In deze zaak heeft het College van Beroep voor het bedrijfsleven op 5 maart 2018 uitspraak gedaan in de zaken tussen de maatschap [naam 1], appellante, en de minister van Landbouw, Natuur en Voedselkwaliteit, verweerder, met betrekking tot de toewijzing en uitbetaling van betalingsrechten en vergroeningsbetalingen voor het jaar 2015. Appellante had in 2015 een Gecombineerde Opgave ingediend voor de toewijzing van betalingsrechten en de uitbetaling van betalingsrechten en vergroeningsrechten, waarbij zij 32 percelen met een totale oppervlakte van 50,06 ha had opgegeven.
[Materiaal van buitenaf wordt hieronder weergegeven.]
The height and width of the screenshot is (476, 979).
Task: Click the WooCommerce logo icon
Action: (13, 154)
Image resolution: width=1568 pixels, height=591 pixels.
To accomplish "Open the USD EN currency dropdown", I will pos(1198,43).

De minister heeft in twee primaire besluiten betalingsrechten toegewezen, maar appellante heeft bezwaar gemaakt tegen de besluiten, wat leidde tot de bestreden besluiten waarin de minister de eerdere besluiten gedeeltelijk herroept en de betalingsrechten aanpast.
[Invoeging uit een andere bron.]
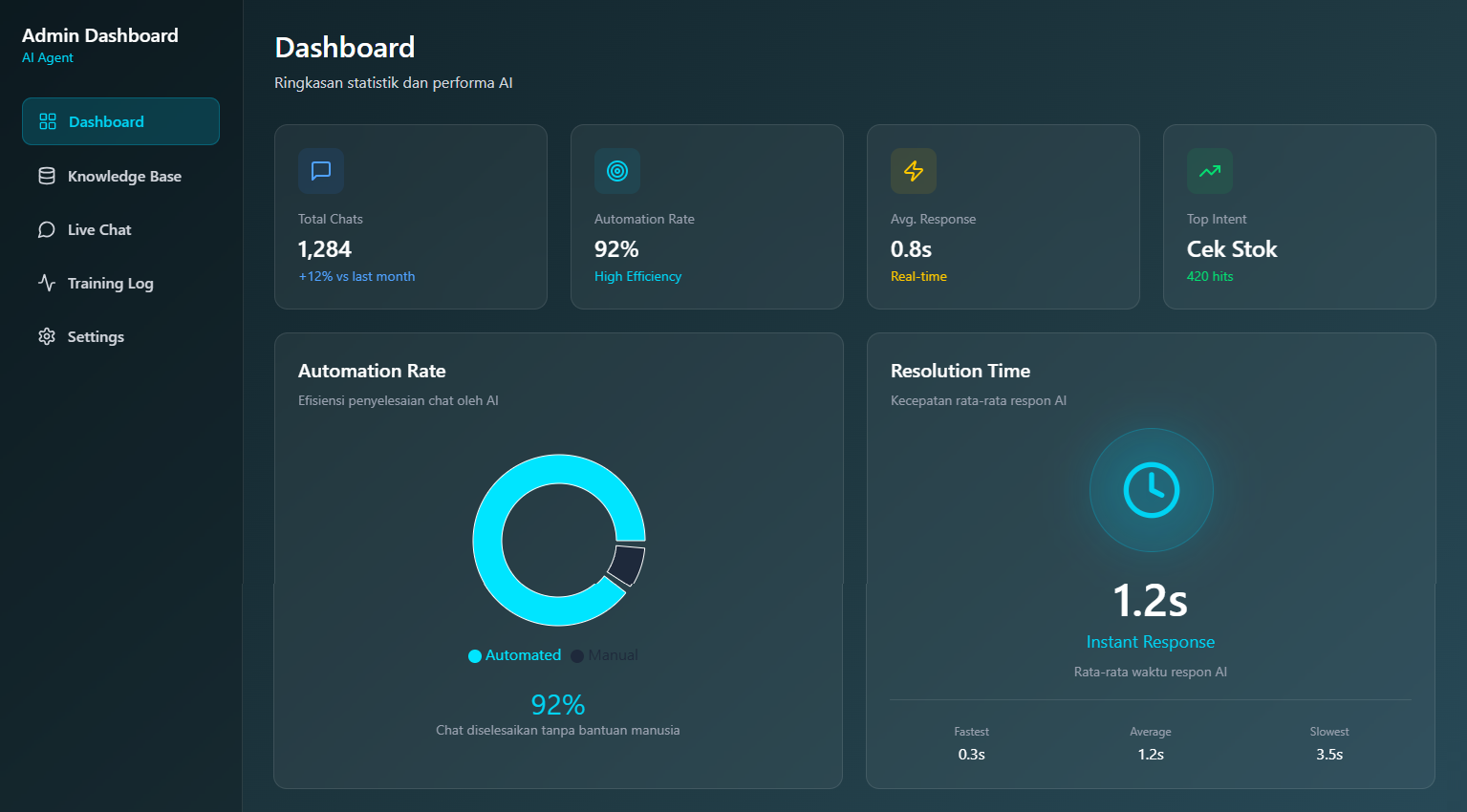Click the Automation Rate donut chart ring
The height and width of the screenshot is (812, 1467).
point(558,468)
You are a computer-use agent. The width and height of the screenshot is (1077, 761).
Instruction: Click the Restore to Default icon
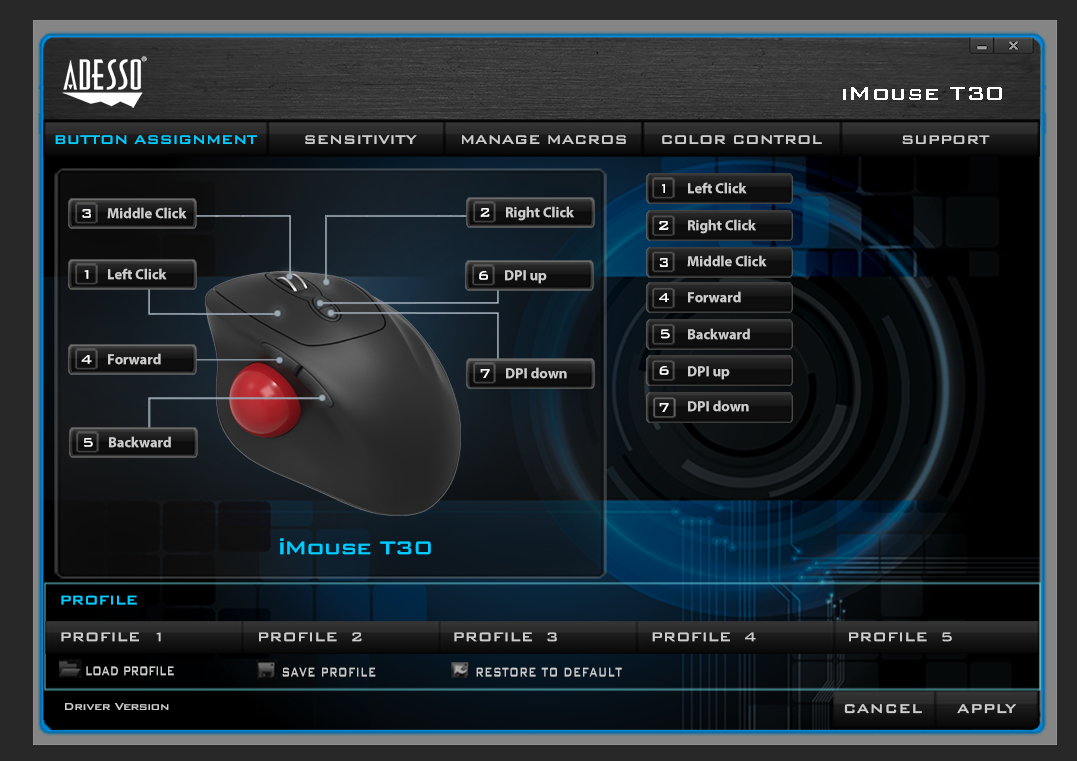[x=460, y=671]
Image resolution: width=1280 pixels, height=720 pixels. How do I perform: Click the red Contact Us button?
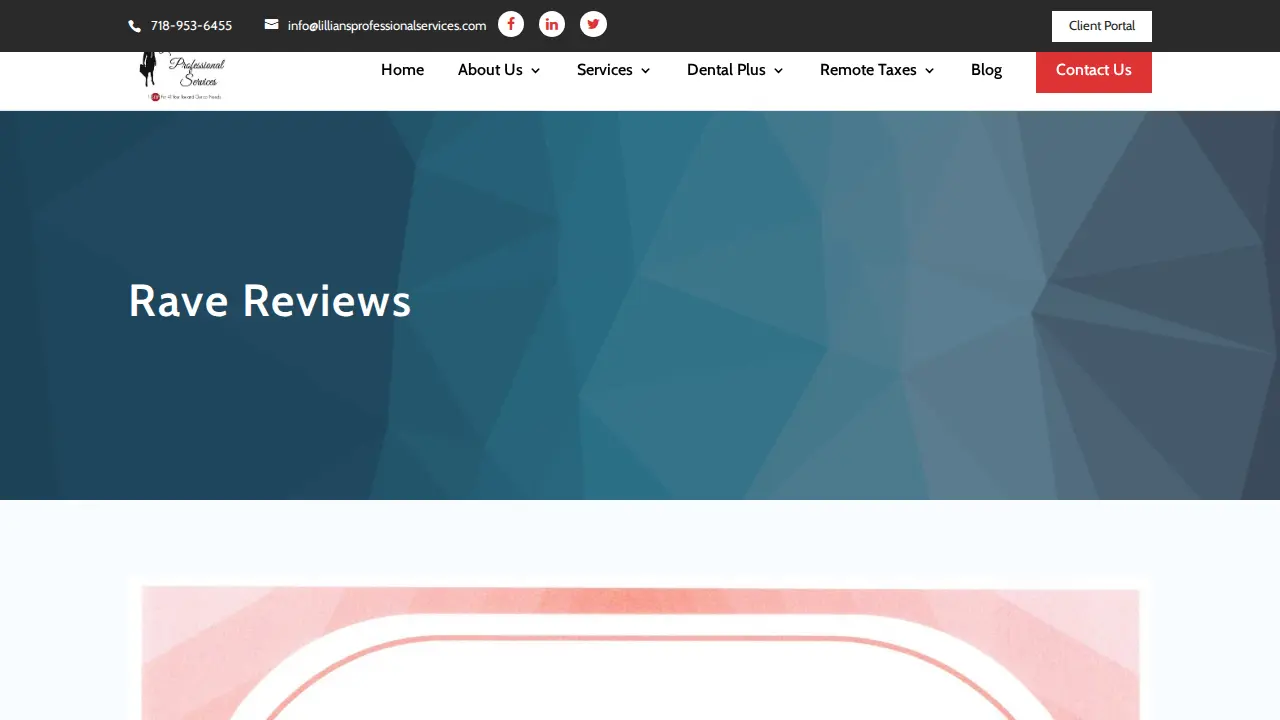pyautogui.click(x=1094, y=71)
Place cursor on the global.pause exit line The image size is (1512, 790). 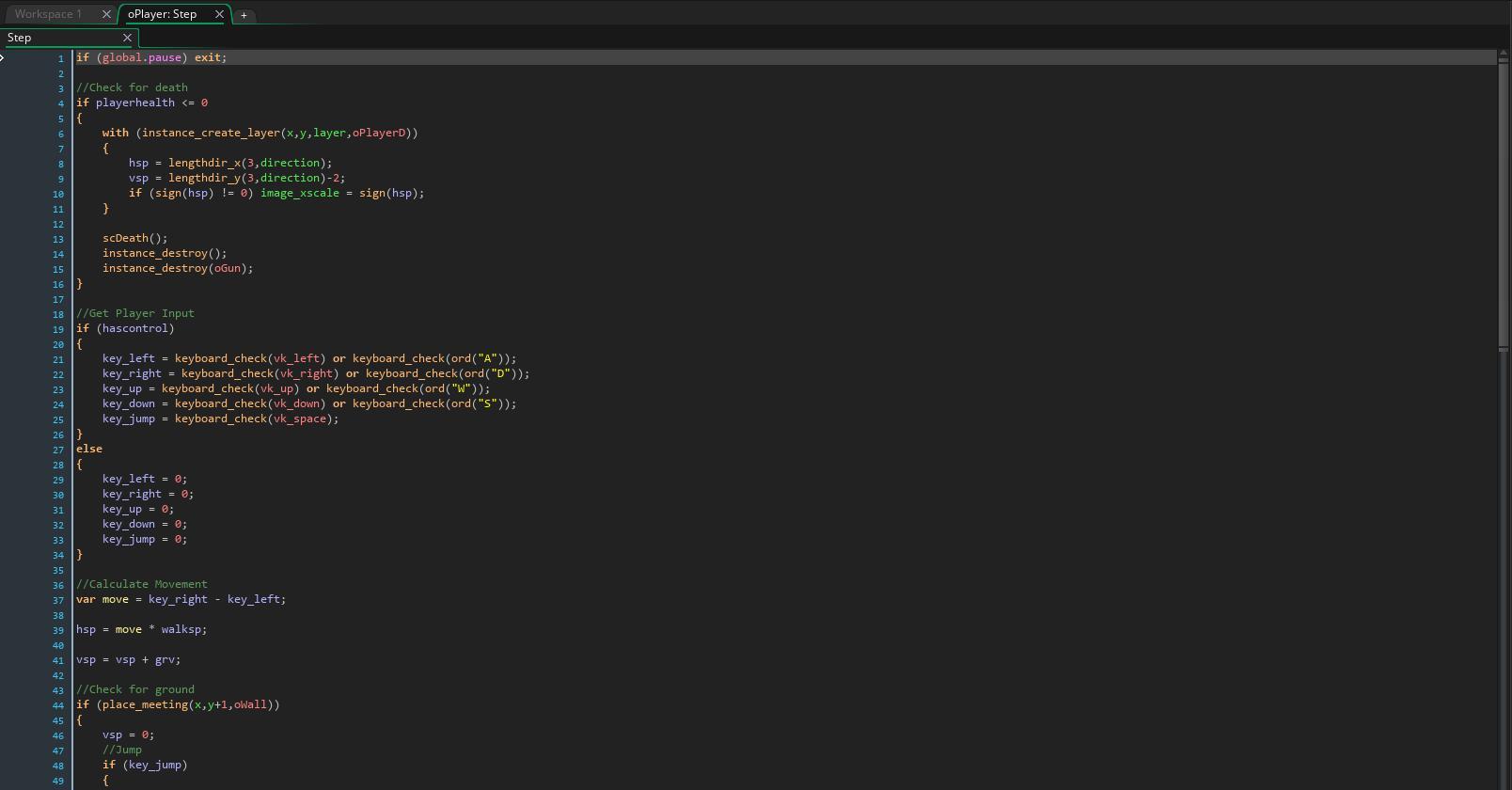151,57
Appellante heeft beroep ingesteld tegen de bestreden besluiten, waarbij zij aanvoert dat bepaalde percelen ten onrechte zijn afgewezen voor de toewijzing van betalingsrechten. Het College overweegt dat de beoordeling van de percelen niet enkel op basis van luchtfoto's kan plaatsvinden en dat een fysieke controle noodzakelijk is. Echter, het College concludeert dat de luchtfoto's voldoende bewijs bieden voor de vaststelling van de subsidiabele oppervlakte en dat de afgewezen percelen niet voldoen aan de criteria voor subsidiabele hectares. Het College oordeelt dat de minister terecht de betalingsrechten heeft toegewezen en dat de beroepsgronden van appellante niet slagen.
De uitspraak van het College is openbaar uitgesproken op 5 maart 2018, waarbij het beroep van appellante ongegrond is verklaard. Het College heeft geen aanleiding gezien voor een proceskostenveroordeling in beide zaken.